** What is expected **
Return each line of the entries below that contains the string "screenshot". Case counts, so only lines with a matching case qualify.

** Entries supplied **
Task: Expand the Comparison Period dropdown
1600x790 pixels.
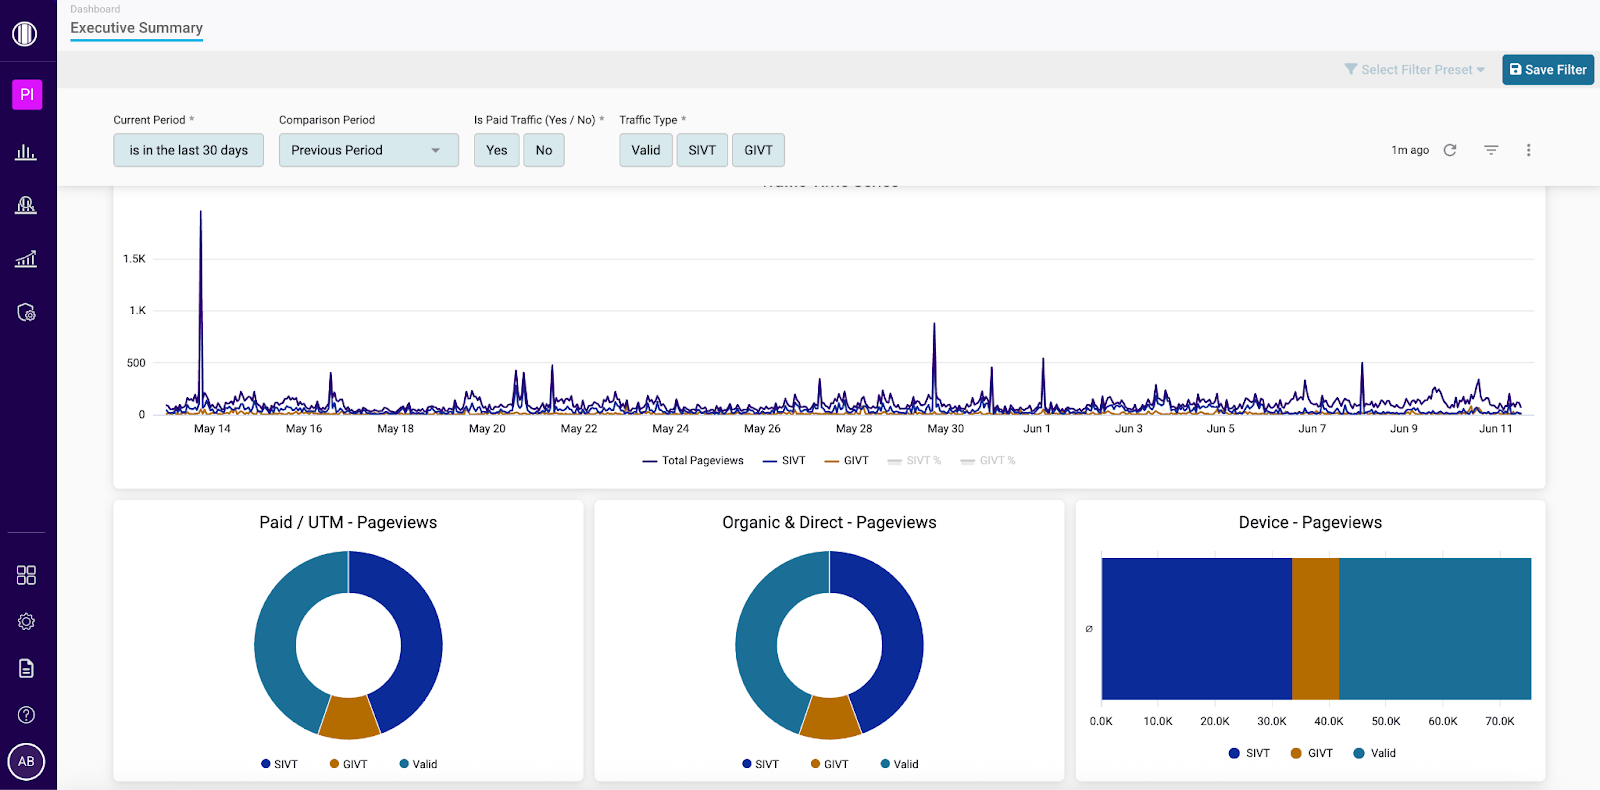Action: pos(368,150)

---

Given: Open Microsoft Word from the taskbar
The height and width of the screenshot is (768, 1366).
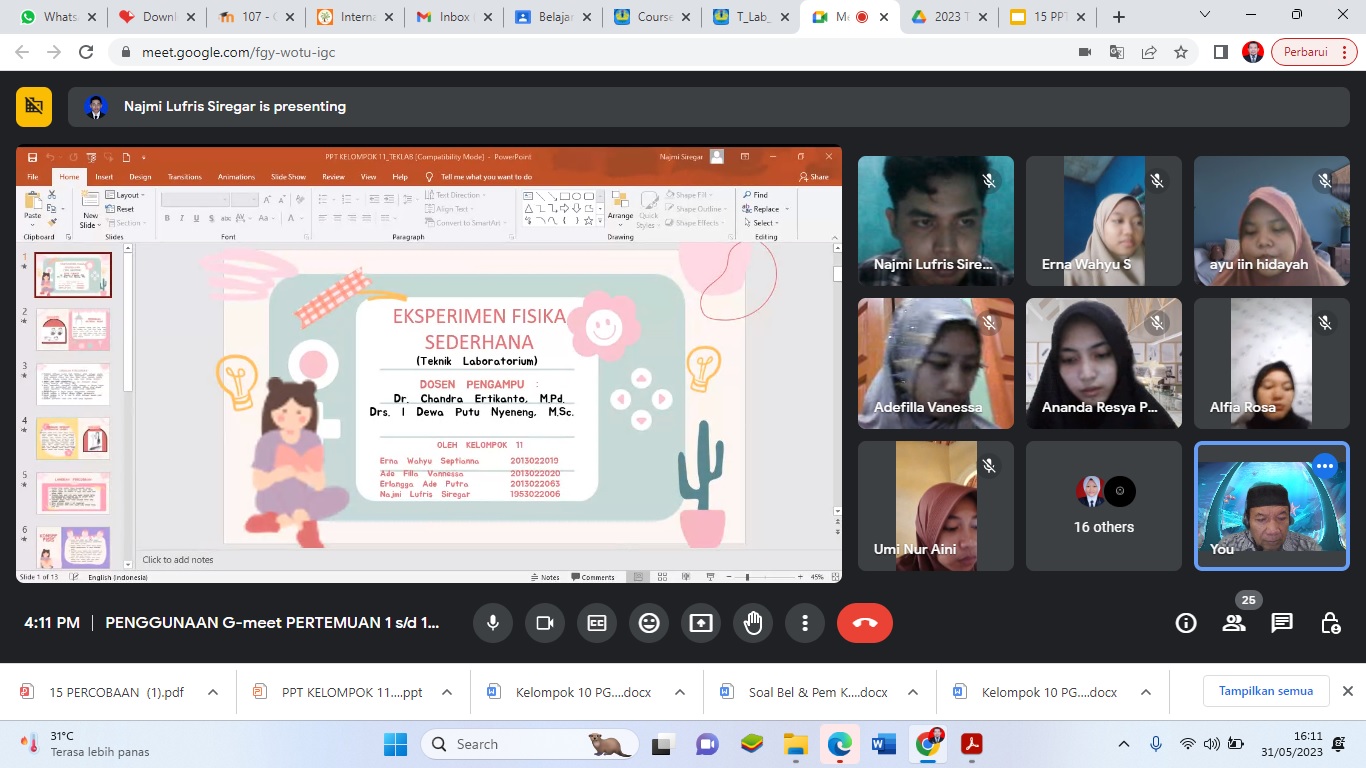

--

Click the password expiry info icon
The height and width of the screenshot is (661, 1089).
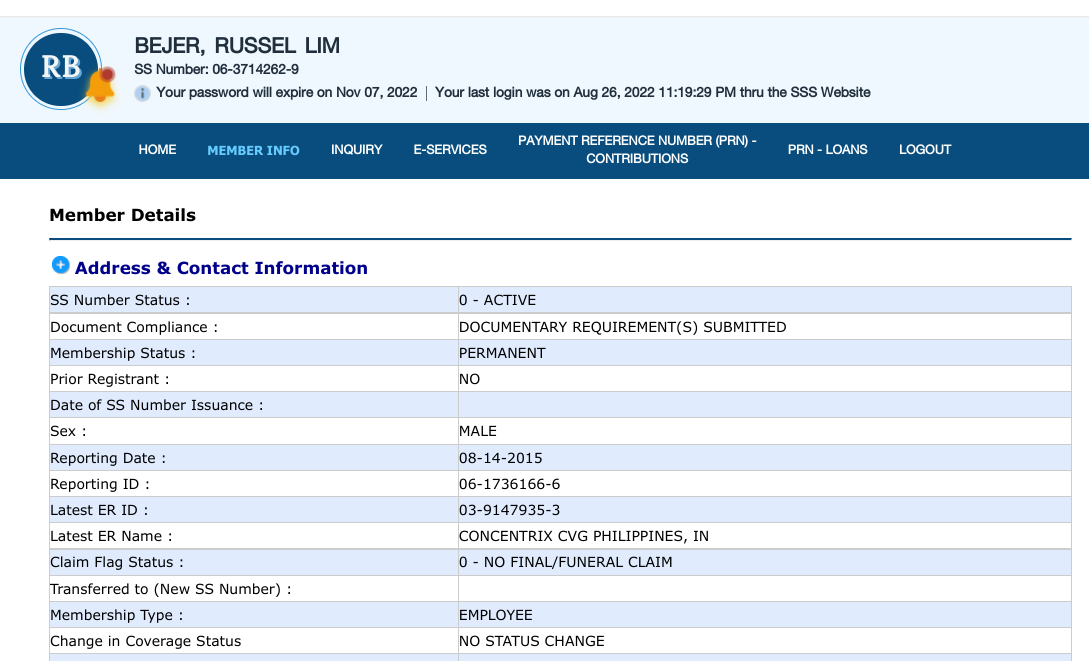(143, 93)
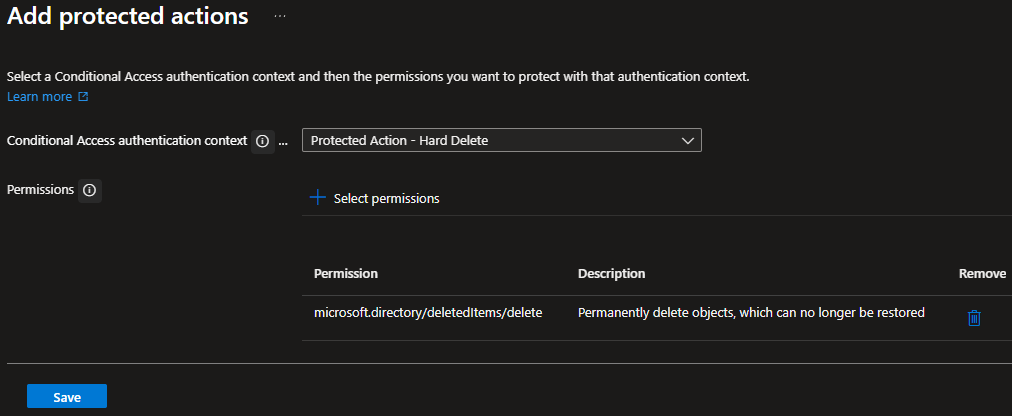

** Full answer **
The height and width of the screenshot is (768, 1366).
The height and width of the screenshot is (661, 1089).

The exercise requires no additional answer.